> What you have to do: You are to retype exactly the line with "Open the Utilities" and every line after it in the entries below.
((
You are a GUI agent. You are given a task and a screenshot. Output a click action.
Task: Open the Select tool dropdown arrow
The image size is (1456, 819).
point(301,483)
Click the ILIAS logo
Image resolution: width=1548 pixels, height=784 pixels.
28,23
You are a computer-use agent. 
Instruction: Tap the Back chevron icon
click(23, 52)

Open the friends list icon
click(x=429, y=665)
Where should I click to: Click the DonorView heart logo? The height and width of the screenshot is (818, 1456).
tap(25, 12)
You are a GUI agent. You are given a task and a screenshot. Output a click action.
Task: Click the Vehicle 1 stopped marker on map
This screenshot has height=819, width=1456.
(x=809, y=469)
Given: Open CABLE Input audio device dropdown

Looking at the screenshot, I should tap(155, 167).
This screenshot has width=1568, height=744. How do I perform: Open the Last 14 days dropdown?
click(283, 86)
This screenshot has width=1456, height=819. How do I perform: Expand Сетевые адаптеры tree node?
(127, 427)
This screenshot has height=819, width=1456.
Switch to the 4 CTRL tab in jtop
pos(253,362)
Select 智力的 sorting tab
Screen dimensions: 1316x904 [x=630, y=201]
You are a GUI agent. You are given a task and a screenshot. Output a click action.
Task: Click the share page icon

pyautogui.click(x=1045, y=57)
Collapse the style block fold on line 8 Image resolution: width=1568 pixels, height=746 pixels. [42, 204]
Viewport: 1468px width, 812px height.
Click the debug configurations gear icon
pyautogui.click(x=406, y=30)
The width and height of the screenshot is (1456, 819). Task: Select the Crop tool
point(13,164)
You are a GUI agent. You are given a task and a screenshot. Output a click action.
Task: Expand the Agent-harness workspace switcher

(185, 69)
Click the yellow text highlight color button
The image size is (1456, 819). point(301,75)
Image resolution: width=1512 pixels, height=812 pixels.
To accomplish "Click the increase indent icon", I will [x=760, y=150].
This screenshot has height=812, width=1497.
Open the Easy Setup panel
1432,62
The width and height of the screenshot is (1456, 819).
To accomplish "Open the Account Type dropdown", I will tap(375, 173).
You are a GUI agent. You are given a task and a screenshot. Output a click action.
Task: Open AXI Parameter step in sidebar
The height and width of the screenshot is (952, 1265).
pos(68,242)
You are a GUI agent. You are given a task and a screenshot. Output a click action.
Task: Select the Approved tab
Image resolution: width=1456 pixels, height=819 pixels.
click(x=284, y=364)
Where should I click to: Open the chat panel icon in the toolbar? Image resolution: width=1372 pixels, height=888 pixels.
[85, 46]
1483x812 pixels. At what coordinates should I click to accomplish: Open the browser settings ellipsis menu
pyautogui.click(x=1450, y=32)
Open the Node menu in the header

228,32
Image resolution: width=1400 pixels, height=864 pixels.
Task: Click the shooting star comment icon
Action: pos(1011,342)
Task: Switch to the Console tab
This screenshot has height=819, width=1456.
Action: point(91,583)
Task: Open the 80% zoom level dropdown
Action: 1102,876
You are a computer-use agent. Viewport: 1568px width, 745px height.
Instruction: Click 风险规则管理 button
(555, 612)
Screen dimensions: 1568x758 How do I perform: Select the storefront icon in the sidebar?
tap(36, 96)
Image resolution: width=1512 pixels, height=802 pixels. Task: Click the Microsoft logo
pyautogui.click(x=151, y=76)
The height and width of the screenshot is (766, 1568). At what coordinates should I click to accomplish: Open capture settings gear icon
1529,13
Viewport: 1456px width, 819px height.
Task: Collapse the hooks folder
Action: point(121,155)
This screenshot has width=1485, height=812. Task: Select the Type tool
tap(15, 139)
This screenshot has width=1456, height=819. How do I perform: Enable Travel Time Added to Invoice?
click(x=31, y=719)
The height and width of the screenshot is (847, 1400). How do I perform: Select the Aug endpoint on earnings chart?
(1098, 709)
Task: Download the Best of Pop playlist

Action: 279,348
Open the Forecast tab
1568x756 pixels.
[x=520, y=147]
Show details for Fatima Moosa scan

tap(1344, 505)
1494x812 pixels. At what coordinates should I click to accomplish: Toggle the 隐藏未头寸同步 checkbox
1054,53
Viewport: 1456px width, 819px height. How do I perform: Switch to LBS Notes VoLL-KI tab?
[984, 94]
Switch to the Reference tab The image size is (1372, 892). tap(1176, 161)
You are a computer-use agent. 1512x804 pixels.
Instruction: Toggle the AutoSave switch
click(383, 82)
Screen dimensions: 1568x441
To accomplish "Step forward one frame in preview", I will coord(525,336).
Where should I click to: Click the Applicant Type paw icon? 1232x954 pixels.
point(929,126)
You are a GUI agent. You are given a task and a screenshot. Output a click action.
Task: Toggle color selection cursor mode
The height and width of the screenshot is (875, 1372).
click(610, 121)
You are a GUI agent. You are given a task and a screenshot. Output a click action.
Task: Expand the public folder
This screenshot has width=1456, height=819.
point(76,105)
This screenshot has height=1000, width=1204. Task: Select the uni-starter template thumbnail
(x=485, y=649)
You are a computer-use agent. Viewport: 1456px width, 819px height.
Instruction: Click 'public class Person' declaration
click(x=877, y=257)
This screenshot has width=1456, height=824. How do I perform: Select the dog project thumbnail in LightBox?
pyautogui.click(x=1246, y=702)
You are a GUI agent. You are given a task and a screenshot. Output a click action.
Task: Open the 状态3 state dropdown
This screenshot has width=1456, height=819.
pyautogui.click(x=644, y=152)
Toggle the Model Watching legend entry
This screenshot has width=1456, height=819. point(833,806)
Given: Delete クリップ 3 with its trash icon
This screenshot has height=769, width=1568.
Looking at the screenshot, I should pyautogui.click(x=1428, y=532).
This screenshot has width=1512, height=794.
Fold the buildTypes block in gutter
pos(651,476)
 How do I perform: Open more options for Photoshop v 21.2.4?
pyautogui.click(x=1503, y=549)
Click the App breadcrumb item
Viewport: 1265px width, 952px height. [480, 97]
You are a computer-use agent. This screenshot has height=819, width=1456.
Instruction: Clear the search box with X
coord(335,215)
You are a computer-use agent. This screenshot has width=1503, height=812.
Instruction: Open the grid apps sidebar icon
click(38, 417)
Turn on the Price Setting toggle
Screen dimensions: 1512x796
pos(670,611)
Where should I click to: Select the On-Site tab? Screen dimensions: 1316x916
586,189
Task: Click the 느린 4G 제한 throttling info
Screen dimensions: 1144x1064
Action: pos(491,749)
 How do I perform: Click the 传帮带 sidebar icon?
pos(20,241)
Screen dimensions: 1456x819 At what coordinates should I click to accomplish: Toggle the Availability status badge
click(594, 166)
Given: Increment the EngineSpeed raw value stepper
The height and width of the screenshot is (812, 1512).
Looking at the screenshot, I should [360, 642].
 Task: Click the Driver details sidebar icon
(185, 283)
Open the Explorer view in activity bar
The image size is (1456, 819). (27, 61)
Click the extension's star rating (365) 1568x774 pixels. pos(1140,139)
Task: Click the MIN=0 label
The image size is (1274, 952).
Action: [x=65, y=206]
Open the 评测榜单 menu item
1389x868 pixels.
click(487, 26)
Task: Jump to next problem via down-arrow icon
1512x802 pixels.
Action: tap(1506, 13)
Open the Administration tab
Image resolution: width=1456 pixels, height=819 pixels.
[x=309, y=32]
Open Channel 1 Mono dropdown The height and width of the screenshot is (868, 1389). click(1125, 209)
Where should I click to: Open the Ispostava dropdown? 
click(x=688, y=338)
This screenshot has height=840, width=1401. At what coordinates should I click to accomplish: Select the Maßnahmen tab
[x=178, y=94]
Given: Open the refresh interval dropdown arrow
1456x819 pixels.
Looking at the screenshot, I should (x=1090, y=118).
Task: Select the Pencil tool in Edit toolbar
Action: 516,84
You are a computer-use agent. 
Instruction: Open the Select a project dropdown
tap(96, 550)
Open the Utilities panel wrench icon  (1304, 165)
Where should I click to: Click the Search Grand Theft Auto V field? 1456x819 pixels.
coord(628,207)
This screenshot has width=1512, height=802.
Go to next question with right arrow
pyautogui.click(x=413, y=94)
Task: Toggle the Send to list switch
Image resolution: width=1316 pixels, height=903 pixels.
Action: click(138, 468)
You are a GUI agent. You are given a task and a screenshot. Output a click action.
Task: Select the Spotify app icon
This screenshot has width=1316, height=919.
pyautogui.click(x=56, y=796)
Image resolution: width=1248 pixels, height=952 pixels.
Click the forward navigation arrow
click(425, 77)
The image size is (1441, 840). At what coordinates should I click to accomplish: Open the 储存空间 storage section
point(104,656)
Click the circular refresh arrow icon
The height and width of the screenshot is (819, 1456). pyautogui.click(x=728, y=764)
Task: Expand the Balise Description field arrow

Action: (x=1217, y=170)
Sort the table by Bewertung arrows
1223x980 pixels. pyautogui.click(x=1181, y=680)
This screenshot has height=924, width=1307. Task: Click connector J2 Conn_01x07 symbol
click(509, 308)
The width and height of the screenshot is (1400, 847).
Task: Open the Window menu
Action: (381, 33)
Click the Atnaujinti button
))
> Task result:
Open the Utilities panel wrench icon  (1304, 165)
Where should I click to: Click the Search Grand Theft Auto V field? 1456x819 pixels.
coord(628,207)
This screenshot has width=1512, height=802.
Go to next question with right arrow
pyautogui.click(x=413, y=94)
Task: Toggle the Send to list switch
Image resolution: width=1316 pixels, height=903 pixels.
Action: click(138, 468)
You are a GUI agent. You are given a task and a screenshot. Output a click action.
Task: Select the Spotify app icon
This screenshot has width=1316, height=919.
pyautogui.click(x=56, y=796)
Image resolution: width=1248 pixels, height=952 pixels.
Click the forward navigation arrow
click(425, 77)
The image size is (1441, 840). At what coordinates should I click to accomplish: Open the 储存空间 storage section
point(104,656)
Click the circular refresh arrow icon
The height and width of the screenshot is (819, 1456). pyautogui.click(x=728, y=764)
Task: Expand the Balise Description field arrow

Action: (x=1217, y=170)
Sort the table by Bewertung arrows
1223x980 pixels. pyautogui.click(x=1181, y=680)
This screenshot has height=924, width=1307. Task: Click connector J2 Conn_01x07 symbol
click(509, 308)
The width and height of the screenshot is (1400, 847).
Task: Open the Window menu
Action: (381, 33)
Click the Atnaujinti button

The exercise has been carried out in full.